CleanScapes trucks should supplant green-and-white Waste Management trucks in July, but in the meantime, CleanScapes route managers and a geographic information system crew completed route maps. The company also sent truck drivers to the city to practice truck routes in cars initially.

“They’re 60,000 to 70,000-pound vehicles when they’re fully loaded, so it’s good for drivers to see if there are any tight corners or areas that they need to be mindful of,” John Taylor, CleanScapes government and community relations manager, said May 15.

Preparing for the changeover

CleanScapes crews identified individual can locations and then assigned each receptacle a geocode, or set of coordinates. The process is meant to assist drivers in the search for a receptacle in a difficult-to-spot location — such as behind a building or inside a fenced enclosure — or to ensure pickup from multiple receptacles at a single location.

“When the truck is going to pick it up, if the can is in an unusual location — this is more of a problem for commercial customers than residential customers — the driver won’t get lost,” Taylor said. “They can actually look at where they are on the map in relation to the can.”

CleanScapes is installing electronics in the trucks meant for Issaquah. The hardware includes a 360-degree camera system on each truck to record nonstop along a route. The camera is meant to check on missed collections or provide accident data.

Inside the cab, drivers use a rugged tablet computer similar to a tough iPad to track route location and check off each can after pickup.

“If you call in and say, ‘My garbage wasn’t collected,’ the person who’s on the phone can actually pull up the account and it will indicate whether that is, in fact, true, and they can reach the driver in the field and he can go back and get it,” Taylor said.

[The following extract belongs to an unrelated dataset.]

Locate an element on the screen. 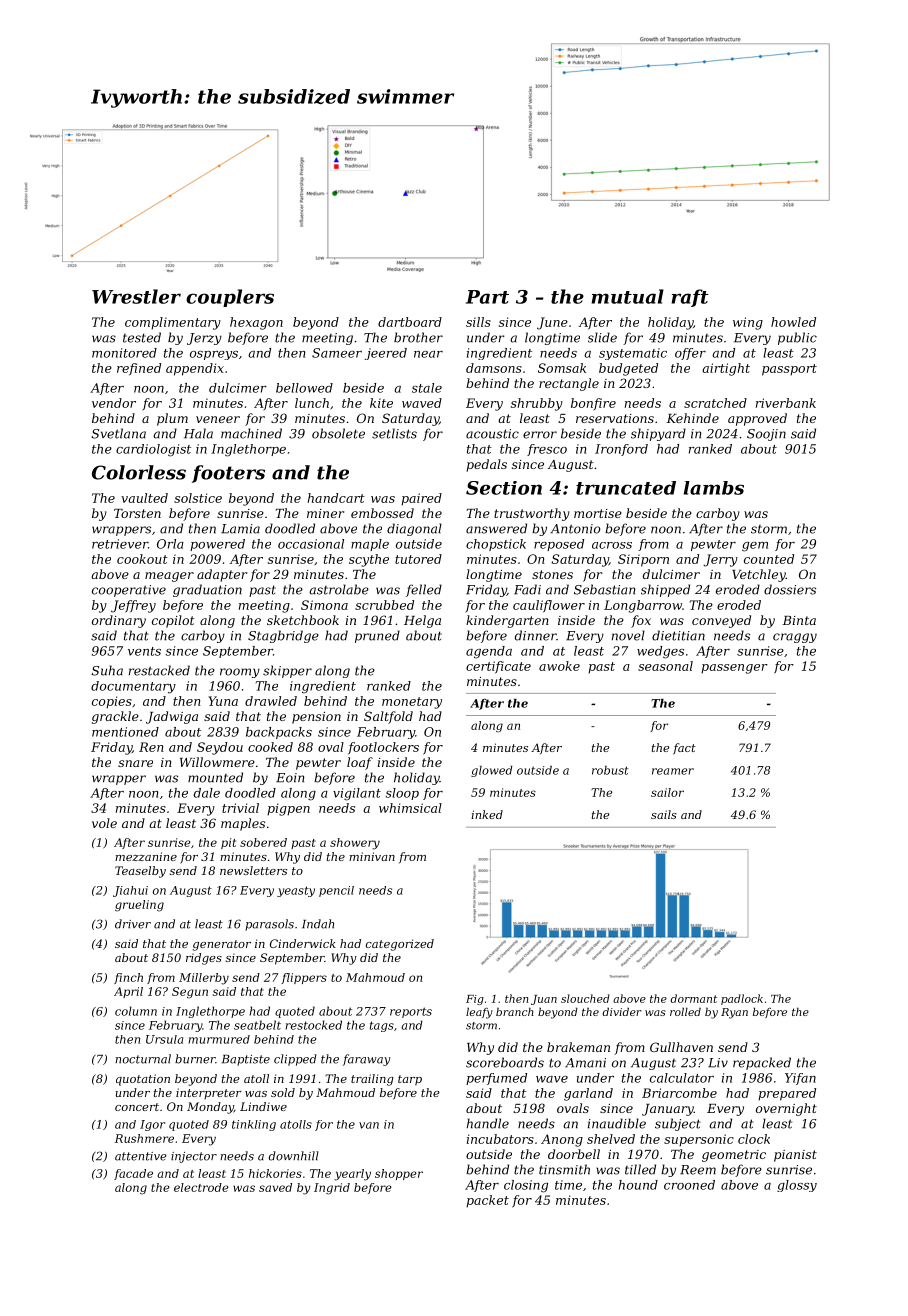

The company plans to use compressed natural gas hydraulic launch assist trucks to service Issaquah neighborhoods.

The trucks use kinetic energy from breaking to drive the motor as a pump and transfer hydraulic fluid from a low-pressure reservoir to the high-pressure accumulator. Then, as the vehicle accelerates, the system propels the vehicle by providing torque to the driveshaft.

The vehicle runs on compressed natural gas, or CNG.

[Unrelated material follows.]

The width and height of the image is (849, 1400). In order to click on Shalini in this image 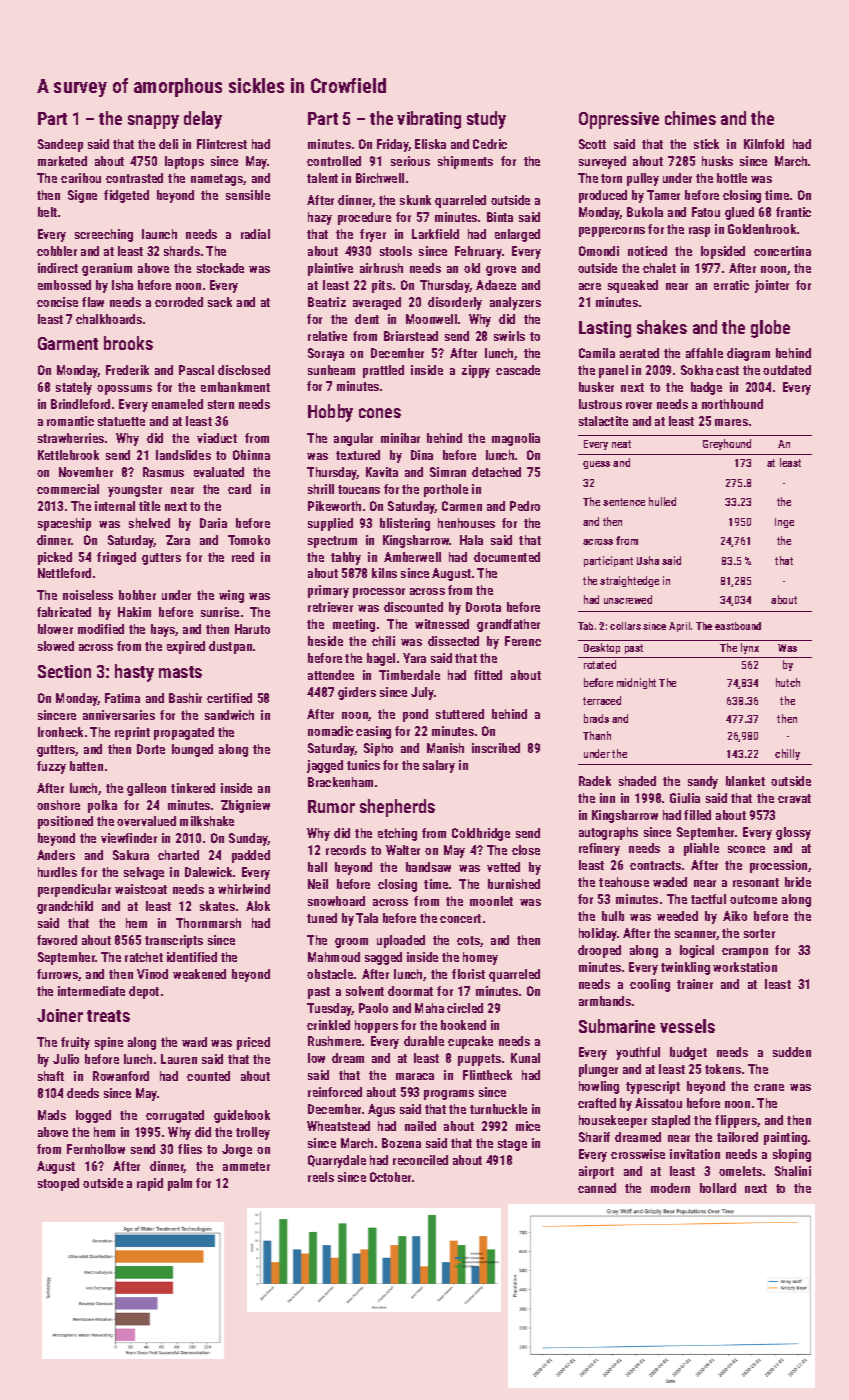, I will do `click(793, 1171)`.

“They look a lot like a regular CNG truck,” Taylor said.

CleanScapes is renovating a space in Gilman Village for a customer service center. The plan for a storefront impressed city officials during the bidding.

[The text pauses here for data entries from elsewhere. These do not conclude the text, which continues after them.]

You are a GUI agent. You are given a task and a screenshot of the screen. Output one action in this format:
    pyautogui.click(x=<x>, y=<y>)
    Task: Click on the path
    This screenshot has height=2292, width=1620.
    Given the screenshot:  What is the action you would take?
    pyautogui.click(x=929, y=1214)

Taylor said customers can stop at the center to ask questions about service and drop off difficult-to-recycle items, such as cellphones.

CleanScapes also plans to offer items meant to help consumers reduce waste — such as stainless-steel water bottles and cloth diapers — and products made from recycled materials, including a bike messenger bag fashioned from inner tubes.

The company already reached out to homeowners associations and community groups to answer questions about the shift in service.

CleanScapes plans to conduct presentations to additional homeowners associations and answer questions at a Highlands Day booth before the changeover.

“June is going to be a very busy month when we’re going to be out talking to a lot of people,” Taylor said.